*** Opening Supplied records ***

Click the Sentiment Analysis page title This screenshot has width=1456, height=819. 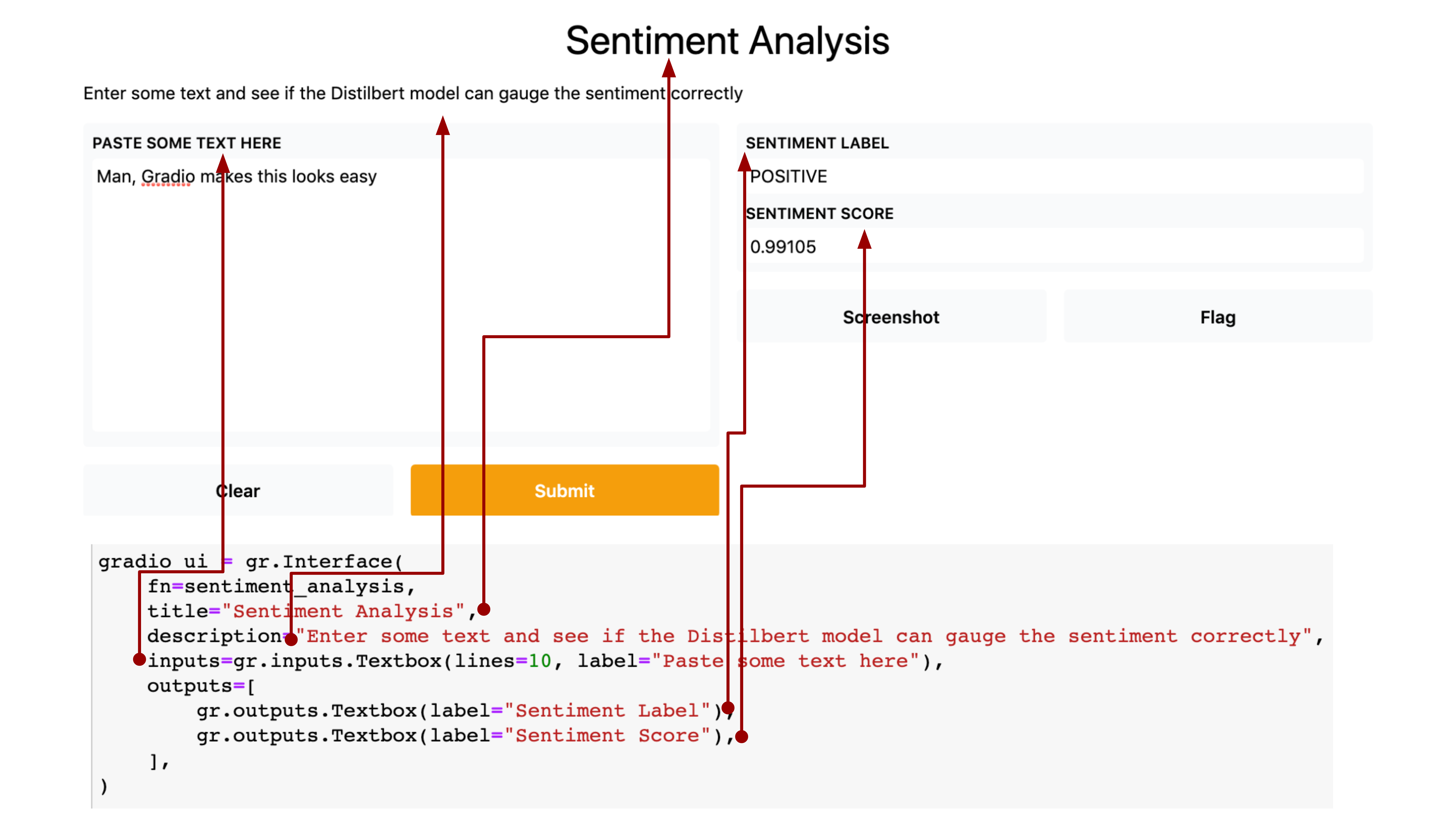727,41
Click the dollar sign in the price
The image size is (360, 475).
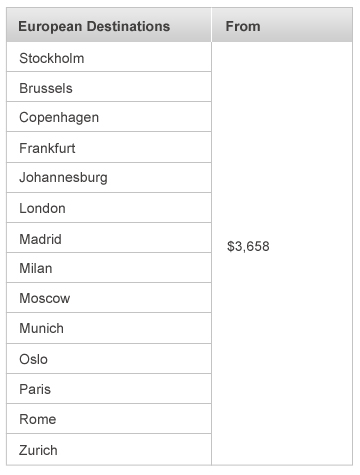click(x=231, y=246)
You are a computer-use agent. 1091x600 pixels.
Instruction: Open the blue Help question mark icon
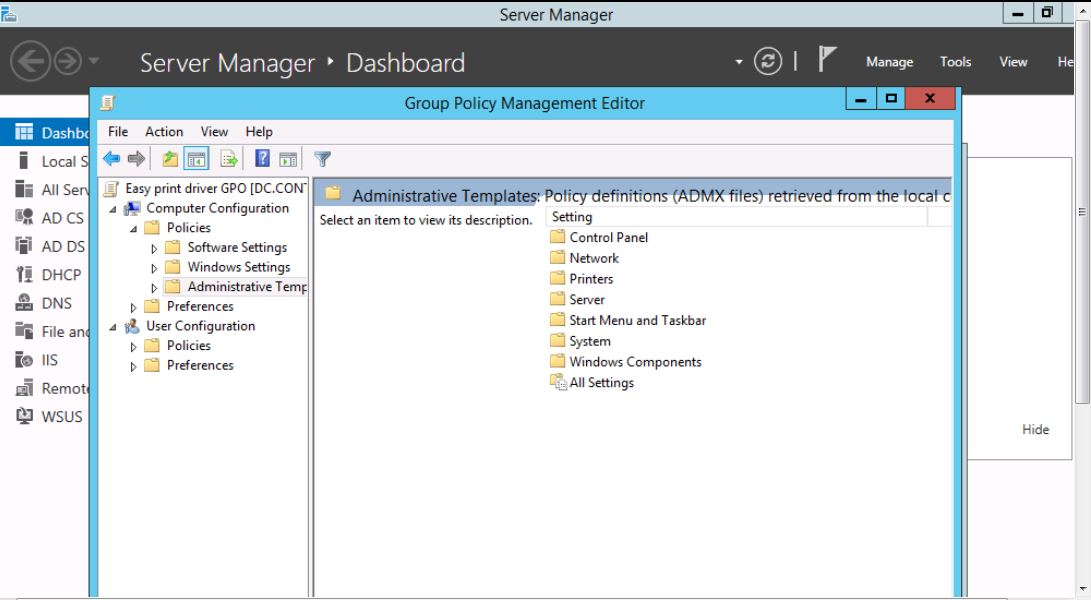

*** Closing Supplied records ***

* [What to work on] Copy the lines exactly. Start at the line with "The image size is (360, 475).", end at the last line above, include both, and omit all pictures.

* [Completed exercise]
The image size is (360, 475).
click(x=231, y=246)
You are a computer-use agent. 1091x600 pixels.
Instruction: Open the blue Help question mark icon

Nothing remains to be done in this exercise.